Abstract
Problem
Once COVID-19 vaccines were rolled out, there was a need to monitor real-world vaccine effectiveness to accumulate evidence to inform policy and risk communication. This was especially true in Japan and the Philippines, given historical issues that affected vaccine confidence.
Context
Neither country had public health surveillance that could be enhanced to evaluate vaccine effectiveness or readily available national vaccination databases.
Action
Study groups were established in multiple health-care facilities in each country to assess vaccine effectiveness against both symptomatic infection and severe disease.
Outcome
In Japan, multiple study reports were published in Japanese on the web site of the National Institute of Infectious Diseases and presented at the national government’s advisory board. Nationwide media coverage facilitated transparency and increased the confidence of the government and the public in the vaccination programme. In the Philippines, the launch of the study was delayed so as to align the research plan with the interests of various stakeholders and to obtain institutional review board approval. Ultimately, the studies were successfully initiated and completed.
Discussion
There were four main challenges in conducting our studies: finding health-care facilities for data collection; obtaining exposure (vaccination) data; identifying epidemiological biases and confounders; and informing policy and risk communication in a timely manner. Preparedness during inter-emergency/epidemic/pandemic periods to rapidly evaluate relevant interventions such as vaccination is critical and should include the following considerations: (1) the establishment and maintenance of prospective data collection platforms, ideally under public health surveillance (if not, clinical research networks or linked databases); (2) uniform and practical protocols considering biases and confounders; and (3) communication with stakeholders including institutional review boards.
PROBLEM
COVID-19, caused by severe acute respiratory syndrome coronavirus 2 (SARS-CoV-2), has resulted in substantial morbidity and mortality globally. Once vaccines were rolled out, real-world vaccine effectiveness (VE) data were needed to accumulate evidence to inform policy and risk communication. (1) This became more apparent during the early unblinding of randomized controlled trials, (2) together with evidence of waning immunity and the emergence of variants with immune escape properties. (3, 4) Although the World Health Organization (WHO) did not recommend that all countries conduct VE studies on account of methodological complexity and susceptibility to biases, (5) it was considered valuable for Japan and the Philippines to conduct VE studies for several reasons: (1) historical issues with vaccine confidence in both countries and in neighbouring countries (especially given previous issues that affected vaccine confidence, for example, human papillomavirus and influenza vaccines in Japan (6, 7) and dengue vaccine in the Philippines (8)); (2) new vaccine technologies, such as messenger ribonucleic acid (mRNA) vaccines and viral vector vaccines, were rolled out to the general population for the first time and the effects may vary by population subgroup; (3) substantial variation in public health and social measures implemented among countries (which may affect VE estimates (9)); and (4) considerable cumulative burden of infections among different populations (as individuals with prior infection are at least partially protected against subsequent infections and diseases). VE studies in low- and middle-income countries (LMICs) were considered particularly informative for the following reasons: (1) evaluation of vaccines that are mainly distributed in LMICs as part of public health response measures; (2) confirmation that the vaccines remain active through distribution networks (for example, no cold chain breach, as temperature control is especially important for vaccines such as mRNA vaccines); and (3) capacity-building to conduct operational research to inform various public health responses for COVID-19 as well as future epidemics and pandemics.
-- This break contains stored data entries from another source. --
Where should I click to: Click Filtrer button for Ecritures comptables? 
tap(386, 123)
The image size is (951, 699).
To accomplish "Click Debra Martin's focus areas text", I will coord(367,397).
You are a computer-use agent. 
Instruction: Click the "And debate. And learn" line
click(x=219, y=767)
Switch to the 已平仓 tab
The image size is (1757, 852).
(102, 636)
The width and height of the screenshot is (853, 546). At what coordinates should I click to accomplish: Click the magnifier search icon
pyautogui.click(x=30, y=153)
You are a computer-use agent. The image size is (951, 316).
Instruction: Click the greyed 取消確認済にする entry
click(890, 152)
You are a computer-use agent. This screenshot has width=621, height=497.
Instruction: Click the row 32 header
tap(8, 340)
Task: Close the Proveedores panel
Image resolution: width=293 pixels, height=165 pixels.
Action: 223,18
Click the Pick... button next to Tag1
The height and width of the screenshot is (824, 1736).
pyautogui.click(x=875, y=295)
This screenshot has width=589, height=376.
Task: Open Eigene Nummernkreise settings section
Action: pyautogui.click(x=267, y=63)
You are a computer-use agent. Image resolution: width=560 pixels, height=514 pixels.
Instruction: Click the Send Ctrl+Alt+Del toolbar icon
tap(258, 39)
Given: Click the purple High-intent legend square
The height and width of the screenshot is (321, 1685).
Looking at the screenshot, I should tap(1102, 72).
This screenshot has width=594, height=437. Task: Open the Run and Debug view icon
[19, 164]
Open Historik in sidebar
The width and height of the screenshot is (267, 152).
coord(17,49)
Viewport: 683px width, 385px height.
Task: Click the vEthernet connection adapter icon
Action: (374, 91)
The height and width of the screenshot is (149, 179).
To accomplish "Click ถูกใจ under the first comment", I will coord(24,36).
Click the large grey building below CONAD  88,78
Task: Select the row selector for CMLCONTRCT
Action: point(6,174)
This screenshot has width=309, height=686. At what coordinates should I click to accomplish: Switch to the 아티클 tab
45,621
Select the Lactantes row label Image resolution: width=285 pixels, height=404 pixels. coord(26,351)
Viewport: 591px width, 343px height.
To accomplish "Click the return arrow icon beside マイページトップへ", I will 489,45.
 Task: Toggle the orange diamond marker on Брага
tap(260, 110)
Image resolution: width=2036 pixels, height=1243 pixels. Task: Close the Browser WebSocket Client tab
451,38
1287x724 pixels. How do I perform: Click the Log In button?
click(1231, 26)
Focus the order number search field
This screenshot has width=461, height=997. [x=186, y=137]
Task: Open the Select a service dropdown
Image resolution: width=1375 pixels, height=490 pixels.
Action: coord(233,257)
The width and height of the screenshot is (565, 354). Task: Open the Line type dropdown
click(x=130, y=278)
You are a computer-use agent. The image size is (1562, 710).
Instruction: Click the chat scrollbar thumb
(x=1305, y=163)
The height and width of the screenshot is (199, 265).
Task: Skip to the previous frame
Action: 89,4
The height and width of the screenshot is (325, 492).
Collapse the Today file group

The authors, together with collaborators established health-care facility-based study groups in Japan and the Philippines to assess VE against symptomatic infection (FASCINATE study) and severe disease (MOTIVATE study). (9-15) This report describes the experience of planning, establishing and executing these VE studies during the COVID-19 pandemic.
CONTEXT
As in other countries, the COVID-19 pandemic substantially affected Japan and the Philippines. The epidemic curve of reported COVID-19 cases and vaccination rollout with selected study milestones in each country are illustrated in Fig. 1. In Japan, the primary series rollout started in mid-February 2021, with the first booster dose in December 2021, the second booster dose in May 2022 and the third booster dose (bivalent vaccines) in September 2022. The second booster dose was administered exclusively to individuals who were ≥ 60 years old, had comorbidities or were health-care or long-term care workers. The majority of the administered vaccines were manufactured by Pfizer-BioNTech and Moderna (99.9% for the primary series).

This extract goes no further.